And that was it for the third day of papers. Once again, I didn’t do any of the evening sessions but instead hunted dinner in Kalamazoo proper, which the waiter told us was among other things the first home of the Gibson Les Paul guitar. This also means I missed the dance, which is becoming something of a worrying conference trend and perhaps something I should combat, at Kalamazoo at least, but by now I needed the rest, and so this day also wound down.


1. Until Cullen has this in print, one can see Paul Freedman making some of the same points more gently (because of being in Barcelona to do it) in his ‘Symbolic implications of the events of 985-988’ in Federico Udina i Martorell (ed.), Symposium internacional sobre els orígens de Catalunya (segles VIII-IX), 2 vols (Barcelona 1991-1992), also published as Memorias de la Real Academia de Buenas Letras de Barcelona Vols 23-24 (Barcelona 1991-1992), I pp. 117-129, online here.

2. The current state of the art on this question is more or less one article, Cécile Morrisson, “La monnaie fiduciaire à Byzance ou ‘Vraie monnaie’, ‘monnaie fiduciaire’ et ‘fausse monnaie’ à Byzance” in Bulletin de la Société Française de Numismatique Vol. 34 (Paris 1979), pp. 612-616.

Stored items =
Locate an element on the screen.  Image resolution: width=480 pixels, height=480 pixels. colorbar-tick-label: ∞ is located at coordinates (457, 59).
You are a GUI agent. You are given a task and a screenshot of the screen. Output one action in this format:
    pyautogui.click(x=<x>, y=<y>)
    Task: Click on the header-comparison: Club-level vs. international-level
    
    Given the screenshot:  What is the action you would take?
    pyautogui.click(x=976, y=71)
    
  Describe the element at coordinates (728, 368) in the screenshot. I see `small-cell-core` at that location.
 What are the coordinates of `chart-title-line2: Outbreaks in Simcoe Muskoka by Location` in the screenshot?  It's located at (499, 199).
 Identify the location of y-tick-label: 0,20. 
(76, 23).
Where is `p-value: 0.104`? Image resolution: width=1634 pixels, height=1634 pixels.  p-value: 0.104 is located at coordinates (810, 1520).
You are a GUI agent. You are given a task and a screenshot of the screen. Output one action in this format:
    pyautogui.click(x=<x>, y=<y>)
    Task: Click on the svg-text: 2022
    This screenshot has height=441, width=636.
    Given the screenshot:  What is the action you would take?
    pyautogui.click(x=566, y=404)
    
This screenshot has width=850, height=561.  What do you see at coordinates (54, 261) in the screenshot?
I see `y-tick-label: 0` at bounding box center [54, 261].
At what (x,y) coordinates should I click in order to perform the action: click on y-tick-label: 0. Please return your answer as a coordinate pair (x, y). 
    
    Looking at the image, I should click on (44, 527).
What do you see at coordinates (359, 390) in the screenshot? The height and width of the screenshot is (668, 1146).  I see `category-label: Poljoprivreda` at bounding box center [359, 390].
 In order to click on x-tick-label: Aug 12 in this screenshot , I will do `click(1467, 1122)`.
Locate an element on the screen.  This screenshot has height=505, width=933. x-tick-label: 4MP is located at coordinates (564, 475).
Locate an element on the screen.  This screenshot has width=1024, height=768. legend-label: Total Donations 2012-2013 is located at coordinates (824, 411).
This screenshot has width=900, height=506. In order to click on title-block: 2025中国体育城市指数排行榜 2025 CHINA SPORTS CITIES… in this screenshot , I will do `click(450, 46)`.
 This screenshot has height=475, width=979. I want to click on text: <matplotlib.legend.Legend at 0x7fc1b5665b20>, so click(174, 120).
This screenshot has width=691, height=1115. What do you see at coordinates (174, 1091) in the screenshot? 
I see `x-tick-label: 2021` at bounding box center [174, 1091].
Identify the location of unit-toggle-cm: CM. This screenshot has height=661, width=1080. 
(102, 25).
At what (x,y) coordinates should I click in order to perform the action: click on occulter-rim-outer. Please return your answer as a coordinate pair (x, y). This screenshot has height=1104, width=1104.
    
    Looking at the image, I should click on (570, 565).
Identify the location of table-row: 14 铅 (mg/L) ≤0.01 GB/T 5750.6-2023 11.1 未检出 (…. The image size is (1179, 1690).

GOAL OF THE EXERCISE =
Please list every person named in the two numbered notes at the end of the conference account.

RESULT =
Cullen, Paul Freedman, Federico Udina i Martorell, Cécile Morrisson